The Department of Personnel and Training (DoPT) has decided against scrapping a 145-year-old law, which exempts pension from being “attached or sequestered”, though a bill seeking its abrogation from statute book has already been passed by the Lok Sabha.
Earlier, the DoPT had asked the Law Ministry to include the Pensions Act, 1871 in the repealing bill so it could be removed from the statute book. One of the key provisions of the law is that it exempts pension from attachment by any court. But later, it wrote to the Law Ministry to remove the Act from the repealing bill.
After its passage in the Lok Sabha, the Repealing and Amending (Third) Bill, 2015 is pending in the Rajya Sabha.
The Law Ministry is the nodal agency for repealing laws which have lost relevance today.
A senior government functionary said that perhaps the realisation that there is no other law in the country which protects pensions led to decision against scrapping the Act.
After the DoPTs request, the Law Ministry approached the Union Cabinet to clear an official amendment to remove the Pensions Act from the repealing bill.
On March 23, the Union Cabinet cleared the official amendments, paving way for the passage of the bill in the upper house.
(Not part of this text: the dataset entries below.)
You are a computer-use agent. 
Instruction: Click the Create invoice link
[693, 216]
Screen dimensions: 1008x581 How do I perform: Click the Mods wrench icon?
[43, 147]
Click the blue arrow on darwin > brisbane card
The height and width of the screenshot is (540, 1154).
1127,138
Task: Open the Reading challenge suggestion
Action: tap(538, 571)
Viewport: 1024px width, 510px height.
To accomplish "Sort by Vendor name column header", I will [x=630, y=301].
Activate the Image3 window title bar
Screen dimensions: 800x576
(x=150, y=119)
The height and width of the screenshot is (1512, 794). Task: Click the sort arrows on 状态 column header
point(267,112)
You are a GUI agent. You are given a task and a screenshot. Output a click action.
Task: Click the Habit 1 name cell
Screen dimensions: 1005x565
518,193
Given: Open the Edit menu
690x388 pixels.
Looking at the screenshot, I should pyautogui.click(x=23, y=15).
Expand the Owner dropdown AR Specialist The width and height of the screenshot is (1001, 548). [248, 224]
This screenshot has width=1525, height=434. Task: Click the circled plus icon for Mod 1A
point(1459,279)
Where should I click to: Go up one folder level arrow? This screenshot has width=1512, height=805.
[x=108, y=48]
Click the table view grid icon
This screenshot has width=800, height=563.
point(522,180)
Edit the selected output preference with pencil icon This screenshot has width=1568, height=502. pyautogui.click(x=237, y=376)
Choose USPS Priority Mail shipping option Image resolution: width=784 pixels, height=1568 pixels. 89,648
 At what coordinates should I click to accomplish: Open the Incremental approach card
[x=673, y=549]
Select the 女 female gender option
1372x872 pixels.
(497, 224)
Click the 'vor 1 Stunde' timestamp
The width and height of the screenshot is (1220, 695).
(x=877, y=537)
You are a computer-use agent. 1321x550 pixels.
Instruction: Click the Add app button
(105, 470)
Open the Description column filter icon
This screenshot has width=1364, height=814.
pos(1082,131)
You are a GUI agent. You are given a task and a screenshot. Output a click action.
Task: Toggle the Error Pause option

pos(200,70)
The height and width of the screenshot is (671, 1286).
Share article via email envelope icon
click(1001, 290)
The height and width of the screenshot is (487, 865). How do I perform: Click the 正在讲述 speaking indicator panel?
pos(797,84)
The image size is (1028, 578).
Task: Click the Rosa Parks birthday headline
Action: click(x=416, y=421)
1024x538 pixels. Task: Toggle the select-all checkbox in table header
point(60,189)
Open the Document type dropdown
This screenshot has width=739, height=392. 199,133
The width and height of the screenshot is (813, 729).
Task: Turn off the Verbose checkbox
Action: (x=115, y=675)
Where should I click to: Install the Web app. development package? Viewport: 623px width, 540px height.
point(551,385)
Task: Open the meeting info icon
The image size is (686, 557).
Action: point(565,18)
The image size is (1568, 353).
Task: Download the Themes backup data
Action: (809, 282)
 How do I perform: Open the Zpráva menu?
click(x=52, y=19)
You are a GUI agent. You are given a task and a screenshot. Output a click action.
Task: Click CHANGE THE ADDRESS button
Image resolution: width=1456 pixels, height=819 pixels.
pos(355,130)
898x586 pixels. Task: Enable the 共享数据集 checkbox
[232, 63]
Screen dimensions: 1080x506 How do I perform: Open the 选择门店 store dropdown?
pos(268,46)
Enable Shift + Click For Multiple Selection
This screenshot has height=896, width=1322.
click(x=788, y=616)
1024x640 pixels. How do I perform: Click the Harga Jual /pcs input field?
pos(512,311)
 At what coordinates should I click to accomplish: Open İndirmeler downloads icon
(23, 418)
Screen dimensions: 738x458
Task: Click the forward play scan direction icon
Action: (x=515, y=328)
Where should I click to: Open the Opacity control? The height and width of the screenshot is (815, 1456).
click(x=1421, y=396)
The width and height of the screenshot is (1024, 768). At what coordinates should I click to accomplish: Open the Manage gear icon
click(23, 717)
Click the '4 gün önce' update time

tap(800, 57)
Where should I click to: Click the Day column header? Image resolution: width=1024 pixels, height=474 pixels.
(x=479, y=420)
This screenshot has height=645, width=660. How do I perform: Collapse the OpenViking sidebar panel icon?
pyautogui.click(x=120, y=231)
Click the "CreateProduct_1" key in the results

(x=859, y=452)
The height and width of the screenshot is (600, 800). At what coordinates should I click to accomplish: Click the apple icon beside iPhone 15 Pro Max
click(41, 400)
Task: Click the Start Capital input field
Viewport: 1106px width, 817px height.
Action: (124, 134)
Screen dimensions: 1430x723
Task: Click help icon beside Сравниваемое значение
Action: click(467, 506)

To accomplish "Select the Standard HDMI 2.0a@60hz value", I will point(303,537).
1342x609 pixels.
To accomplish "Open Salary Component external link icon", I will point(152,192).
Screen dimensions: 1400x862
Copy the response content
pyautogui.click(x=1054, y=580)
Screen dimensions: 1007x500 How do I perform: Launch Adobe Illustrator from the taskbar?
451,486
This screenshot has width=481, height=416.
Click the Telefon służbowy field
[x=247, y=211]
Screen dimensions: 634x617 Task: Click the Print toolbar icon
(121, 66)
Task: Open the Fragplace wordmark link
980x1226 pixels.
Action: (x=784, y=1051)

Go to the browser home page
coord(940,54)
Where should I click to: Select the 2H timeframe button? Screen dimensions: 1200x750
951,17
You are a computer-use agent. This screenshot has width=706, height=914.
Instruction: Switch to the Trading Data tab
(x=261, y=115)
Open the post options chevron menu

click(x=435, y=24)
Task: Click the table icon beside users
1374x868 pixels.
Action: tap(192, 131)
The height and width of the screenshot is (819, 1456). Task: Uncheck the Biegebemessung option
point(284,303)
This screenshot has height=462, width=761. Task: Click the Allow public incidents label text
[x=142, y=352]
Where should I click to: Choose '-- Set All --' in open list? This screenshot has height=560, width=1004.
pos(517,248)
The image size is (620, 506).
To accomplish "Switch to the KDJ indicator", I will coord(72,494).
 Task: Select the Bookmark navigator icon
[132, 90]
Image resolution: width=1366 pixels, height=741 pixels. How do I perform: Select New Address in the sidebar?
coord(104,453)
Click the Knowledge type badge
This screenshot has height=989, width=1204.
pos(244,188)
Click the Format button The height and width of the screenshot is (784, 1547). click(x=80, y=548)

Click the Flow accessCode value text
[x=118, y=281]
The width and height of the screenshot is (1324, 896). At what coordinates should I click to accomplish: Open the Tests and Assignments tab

After being cleared by the Rajya Sabha, the bill will travel back to the Lok Sabha to clear the official amendments.
Section 11 of the Act states that “No Pension granted or continued by government on political considerations, or on account of past services or present infirmities or as a compassionate allowance, and no money due or to become due on account of any such pension or allowance, shall be liable to seizure, attachment or sequestration by process of any court at the instance of a creditor, for any demand against the pensioner, or in satisfaction of a decree or order of any such court.”
Another official amendment cleared by the Union Cabinet relates to the Appropriation Acts (Repeal) Bill, 2015. The bill, cleared by the Lok Sabha and pending in the Rajya Sabha, seeks to repeal The Punjab Appropriation Act among other laws. But the Punjab Appropriation Act has already been repealed by the Punjab Legislative Assembly and “inadvertently” became part of the Appropriation (Acts) Repeal Bill, 2015.
The two bills seek to scrap a total of 1,053 Acts which have become redundant and are clogging the statute books.